▶ [TASK] All lines of the material below that include the string "area" are to be copied.

DATASET ENTRIES below:

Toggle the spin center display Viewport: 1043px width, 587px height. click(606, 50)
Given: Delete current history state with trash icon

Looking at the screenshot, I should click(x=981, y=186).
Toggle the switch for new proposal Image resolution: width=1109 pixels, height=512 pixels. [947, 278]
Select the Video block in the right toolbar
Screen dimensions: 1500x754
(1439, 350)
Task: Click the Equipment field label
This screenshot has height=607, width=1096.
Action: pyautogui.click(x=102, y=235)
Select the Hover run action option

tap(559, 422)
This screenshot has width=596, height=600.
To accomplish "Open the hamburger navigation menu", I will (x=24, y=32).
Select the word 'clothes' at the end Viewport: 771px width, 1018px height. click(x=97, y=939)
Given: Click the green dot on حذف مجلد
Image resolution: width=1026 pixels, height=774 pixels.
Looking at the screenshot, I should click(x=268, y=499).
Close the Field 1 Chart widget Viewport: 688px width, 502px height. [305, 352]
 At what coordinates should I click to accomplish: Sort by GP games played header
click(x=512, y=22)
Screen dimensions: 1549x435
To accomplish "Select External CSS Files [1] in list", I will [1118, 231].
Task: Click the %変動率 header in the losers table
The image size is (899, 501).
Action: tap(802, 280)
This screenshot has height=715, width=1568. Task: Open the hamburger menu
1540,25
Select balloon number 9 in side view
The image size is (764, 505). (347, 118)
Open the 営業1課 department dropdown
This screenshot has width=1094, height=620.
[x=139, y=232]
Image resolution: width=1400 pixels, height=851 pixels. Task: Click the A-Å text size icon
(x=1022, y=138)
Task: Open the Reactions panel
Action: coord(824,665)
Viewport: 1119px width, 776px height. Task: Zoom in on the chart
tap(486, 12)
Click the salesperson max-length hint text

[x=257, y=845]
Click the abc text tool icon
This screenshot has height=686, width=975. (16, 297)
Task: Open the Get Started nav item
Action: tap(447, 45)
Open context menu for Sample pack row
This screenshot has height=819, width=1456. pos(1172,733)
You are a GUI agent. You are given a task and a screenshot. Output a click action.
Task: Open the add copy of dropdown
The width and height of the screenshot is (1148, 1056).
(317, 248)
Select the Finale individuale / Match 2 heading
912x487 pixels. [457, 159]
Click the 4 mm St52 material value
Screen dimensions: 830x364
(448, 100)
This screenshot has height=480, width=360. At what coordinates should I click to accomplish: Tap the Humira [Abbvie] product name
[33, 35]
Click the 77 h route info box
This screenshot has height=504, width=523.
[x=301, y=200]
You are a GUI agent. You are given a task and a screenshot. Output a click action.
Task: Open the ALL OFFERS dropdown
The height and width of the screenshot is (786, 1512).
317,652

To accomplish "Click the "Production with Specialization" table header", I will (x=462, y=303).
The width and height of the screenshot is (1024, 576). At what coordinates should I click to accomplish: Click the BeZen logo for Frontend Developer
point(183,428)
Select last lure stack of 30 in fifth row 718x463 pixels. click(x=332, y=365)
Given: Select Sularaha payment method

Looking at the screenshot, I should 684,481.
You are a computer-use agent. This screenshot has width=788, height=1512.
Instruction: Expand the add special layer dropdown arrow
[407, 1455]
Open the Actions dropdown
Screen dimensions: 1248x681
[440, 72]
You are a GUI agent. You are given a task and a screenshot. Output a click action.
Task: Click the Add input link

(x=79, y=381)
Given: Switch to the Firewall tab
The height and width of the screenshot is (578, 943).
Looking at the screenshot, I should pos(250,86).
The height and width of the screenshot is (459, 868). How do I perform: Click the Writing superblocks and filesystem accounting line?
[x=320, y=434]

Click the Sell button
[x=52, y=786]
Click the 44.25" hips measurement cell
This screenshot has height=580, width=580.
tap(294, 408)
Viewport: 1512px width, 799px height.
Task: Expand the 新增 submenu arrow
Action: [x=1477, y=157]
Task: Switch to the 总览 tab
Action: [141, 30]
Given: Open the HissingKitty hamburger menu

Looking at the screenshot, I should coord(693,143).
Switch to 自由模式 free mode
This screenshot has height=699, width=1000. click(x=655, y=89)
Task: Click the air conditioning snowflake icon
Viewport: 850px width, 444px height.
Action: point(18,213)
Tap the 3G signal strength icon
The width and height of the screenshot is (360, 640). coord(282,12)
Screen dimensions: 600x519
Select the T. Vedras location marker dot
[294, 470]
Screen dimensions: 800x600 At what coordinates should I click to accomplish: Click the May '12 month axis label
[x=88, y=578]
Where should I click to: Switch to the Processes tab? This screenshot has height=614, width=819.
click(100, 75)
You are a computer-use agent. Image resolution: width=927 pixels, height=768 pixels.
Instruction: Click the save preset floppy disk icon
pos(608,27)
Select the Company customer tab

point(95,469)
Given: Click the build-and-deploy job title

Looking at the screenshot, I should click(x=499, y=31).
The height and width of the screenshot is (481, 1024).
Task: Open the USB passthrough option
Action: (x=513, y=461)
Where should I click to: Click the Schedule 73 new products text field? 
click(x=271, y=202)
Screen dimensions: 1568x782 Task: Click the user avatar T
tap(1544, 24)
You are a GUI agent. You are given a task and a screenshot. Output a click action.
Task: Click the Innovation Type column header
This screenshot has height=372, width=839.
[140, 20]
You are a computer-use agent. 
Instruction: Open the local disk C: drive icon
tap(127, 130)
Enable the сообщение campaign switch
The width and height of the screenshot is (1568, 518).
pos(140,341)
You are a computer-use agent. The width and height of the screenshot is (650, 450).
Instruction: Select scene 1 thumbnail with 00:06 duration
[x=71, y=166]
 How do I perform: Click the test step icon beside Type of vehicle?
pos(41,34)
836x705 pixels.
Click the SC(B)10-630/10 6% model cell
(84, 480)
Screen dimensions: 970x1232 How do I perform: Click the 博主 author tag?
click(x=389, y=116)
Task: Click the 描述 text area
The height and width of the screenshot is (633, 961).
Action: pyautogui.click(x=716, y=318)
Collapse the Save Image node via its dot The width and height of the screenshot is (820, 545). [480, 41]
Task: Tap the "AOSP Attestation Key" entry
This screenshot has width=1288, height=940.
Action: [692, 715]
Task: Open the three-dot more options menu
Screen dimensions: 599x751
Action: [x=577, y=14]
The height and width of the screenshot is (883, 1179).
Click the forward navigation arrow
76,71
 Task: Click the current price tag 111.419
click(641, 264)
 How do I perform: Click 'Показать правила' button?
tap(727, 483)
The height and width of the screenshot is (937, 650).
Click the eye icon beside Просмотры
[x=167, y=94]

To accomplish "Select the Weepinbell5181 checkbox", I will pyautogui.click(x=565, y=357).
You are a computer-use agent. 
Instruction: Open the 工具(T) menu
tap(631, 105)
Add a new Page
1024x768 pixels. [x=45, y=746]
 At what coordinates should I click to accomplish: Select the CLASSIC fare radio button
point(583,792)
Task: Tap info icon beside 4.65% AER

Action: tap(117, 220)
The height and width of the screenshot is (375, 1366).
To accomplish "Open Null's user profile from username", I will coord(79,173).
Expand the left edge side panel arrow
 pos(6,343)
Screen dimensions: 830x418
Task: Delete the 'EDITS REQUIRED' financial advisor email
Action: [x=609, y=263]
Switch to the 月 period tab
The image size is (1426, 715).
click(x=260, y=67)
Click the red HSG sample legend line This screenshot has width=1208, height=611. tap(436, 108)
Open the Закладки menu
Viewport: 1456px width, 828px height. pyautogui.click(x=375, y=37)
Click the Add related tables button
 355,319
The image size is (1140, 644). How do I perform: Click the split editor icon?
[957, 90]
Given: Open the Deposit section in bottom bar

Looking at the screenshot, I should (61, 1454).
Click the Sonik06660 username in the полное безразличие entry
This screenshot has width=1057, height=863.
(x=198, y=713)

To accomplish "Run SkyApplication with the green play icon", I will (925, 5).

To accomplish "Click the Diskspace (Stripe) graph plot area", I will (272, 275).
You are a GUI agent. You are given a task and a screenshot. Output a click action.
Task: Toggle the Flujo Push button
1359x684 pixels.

End of DATASET ENTRIES.

▶ [PROBLEM SOLUTION]
Task: Click the 描述 text area
To accomplish "Click the Diskspace (Stripe) graph plot area", I will (272, 275).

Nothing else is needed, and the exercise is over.